Collected data
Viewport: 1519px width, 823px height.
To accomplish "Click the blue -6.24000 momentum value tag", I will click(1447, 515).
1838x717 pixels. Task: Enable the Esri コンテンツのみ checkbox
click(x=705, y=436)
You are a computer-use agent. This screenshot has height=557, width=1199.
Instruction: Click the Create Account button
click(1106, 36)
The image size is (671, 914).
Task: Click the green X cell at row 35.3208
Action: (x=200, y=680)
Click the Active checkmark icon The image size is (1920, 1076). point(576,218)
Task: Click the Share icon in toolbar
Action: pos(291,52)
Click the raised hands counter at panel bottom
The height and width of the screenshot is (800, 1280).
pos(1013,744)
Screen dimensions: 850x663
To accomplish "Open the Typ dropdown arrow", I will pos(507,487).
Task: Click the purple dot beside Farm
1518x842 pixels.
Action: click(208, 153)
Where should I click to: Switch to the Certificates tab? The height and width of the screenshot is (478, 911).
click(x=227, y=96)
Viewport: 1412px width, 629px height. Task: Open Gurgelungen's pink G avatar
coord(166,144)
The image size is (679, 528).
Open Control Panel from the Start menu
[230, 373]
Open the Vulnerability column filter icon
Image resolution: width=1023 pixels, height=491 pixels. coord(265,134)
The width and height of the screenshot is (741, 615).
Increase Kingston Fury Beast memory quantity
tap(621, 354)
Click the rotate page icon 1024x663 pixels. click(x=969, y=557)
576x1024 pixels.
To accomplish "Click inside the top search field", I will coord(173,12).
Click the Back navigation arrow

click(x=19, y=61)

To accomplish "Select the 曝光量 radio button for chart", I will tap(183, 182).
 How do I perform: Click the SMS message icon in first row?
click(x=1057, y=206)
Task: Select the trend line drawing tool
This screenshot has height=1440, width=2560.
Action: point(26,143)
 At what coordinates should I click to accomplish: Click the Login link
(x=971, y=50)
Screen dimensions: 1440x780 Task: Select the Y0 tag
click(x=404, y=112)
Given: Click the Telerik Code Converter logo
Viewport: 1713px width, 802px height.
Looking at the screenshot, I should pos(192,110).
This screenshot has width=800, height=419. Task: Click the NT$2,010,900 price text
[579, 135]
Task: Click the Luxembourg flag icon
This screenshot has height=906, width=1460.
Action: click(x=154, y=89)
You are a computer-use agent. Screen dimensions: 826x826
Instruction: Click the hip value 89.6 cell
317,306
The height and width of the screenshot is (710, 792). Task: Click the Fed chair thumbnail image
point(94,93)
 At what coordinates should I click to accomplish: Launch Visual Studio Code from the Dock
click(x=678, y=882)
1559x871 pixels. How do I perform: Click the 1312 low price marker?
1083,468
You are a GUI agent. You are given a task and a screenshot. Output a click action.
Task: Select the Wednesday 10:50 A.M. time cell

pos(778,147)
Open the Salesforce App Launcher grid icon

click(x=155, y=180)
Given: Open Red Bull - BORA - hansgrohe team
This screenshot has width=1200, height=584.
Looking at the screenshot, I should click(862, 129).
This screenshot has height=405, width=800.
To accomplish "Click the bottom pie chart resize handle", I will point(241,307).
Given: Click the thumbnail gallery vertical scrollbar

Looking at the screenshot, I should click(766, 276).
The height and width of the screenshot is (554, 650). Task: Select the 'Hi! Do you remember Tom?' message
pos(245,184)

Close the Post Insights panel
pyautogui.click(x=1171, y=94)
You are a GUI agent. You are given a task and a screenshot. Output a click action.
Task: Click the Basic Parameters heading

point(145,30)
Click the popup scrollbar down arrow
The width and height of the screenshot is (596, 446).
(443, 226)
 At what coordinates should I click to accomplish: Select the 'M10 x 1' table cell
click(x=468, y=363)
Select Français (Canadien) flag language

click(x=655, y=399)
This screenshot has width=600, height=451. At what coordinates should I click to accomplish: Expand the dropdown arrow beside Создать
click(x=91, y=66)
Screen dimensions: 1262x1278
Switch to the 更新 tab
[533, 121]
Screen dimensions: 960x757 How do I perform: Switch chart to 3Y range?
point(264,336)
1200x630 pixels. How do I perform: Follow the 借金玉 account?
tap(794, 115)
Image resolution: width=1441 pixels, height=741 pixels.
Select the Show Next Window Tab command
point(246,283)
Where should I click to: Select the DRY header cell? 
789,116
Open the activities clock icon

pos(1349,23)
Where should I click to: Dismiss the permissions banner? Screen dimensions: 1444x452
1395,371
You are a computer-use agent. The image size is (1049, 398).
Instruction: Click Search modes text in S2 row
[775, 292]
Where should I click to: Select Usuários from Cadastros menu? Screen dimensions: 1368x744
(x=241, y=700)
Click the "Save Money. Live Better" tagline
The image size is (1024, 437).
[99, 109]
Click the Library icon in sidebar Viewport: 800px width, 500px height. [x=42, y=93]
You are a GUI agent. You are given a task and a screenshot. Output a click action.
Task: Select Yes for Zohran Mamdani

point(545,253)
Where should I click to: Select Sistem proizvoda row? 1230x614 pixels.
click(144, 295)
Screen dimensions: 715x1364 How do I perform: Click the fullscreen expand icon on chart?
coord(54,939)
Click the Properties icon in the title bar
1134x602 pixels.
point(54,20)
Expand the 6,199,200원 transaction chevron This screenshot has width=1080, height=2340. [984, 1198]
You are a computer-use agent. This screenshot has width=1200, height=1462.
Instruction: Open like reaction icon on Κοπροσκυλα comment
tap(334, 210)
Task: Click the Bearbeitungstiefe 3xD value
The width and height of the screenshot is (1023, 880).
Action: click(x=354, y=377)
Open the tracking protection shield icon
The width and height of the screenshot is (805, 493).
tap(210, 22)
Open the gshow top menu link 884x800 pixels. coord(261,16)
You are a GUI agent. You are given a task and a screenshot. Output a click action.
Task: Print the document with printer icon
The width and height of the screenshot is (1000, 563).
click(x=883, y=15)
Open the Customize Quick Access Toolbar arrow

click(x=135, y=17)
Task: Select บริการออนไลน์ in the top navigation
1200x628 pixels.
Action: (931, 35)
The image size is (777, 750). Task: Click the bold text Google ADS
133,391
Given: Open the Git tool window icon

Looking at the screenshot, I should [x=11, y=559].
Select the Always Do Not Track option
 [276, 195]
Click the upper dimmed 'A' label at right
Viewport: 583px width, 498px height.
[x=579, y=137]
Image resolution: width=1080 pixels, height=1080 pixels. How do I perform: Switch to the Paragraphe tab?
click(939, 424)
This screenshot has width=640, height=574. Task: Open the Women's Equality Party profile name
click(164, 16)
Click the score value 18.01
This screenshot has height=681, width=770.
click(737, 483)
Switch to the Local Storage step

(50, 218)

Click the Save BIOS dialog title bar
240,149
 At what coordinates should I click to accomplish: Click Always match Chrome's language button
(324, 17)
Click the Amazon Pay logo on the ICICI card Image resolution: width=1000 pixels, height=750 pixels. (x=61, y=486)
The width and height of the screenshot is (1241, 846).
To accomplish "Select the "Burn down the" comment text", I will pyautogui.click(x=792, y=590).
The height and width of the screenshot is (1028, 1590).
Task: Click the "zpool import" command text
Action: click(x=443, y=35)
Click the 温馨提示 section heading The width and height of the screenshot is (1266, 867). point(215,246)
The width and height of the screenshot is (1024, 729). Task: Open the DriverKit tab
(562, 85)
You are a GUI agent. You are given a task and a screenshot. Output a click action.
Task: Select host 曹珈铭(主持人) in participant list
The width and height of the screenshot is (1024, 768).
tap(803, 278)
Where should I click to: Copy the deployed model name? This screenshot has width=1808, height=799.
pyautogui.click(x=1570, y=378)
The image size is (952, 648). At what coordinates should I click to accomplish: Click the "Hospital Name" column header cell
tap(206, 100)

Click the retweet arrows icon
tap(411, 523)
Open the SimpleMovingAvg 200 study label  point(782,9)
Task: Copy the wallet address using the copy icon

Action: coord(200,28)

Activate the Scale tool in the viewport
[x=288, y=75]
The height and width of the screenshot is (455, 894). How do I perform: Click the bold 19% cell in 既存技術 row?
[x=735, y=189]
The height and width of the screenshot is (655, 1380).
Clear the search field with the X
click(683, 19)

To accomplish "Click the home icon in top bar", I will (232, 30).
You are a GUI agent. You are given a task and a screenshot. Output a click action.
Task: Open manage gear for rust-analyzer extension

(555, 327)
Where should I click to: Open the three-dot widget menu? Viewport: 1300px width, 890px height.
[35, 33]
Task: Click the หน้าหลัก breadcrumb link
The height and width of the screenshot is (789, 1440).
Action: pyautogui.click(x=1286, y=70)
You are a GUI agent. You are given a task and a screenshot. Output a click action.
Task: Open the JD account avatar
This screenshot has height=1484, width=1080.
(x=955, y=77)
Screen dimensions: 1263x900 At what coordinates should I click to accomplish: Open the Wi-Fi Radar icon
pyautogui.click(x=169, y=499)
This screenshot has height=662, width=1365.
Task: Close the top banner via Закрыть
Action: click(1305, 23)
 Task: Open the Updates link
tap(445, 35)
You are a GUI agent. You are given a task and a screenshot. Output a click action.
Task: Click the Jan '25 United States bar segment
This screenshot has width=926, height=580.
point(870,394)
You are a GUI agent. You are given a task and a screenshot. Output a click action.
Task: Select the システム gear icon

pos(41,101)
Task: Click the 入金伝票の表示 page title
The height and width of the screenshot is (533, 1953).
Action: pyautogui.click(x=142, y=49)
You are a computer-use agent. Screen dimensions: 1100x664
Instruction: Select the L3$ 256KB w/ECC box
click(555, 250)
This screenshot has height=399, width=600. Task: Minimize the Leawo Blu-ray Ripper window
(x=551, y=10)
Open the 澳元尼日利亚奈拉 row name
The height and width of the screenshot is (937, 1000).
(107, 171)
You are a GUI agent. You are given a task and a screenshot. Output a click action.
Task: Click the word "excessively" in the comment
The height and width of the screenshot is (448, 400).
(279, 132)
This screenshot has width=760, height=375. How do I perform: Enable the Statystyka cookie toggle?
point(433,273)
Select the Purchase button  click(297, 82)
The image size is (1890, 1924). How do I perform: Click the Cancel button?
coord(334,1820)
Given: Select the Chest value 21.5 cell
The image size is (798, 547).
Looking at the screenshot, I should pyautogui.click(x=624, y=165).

» Exercise description: Check each line above for the string "label", then copy the ones that have it.

» Response area:
Click the upper dimmed 'A' label at right
Open the SimpleMovingAvg 200 study label  point(782,9)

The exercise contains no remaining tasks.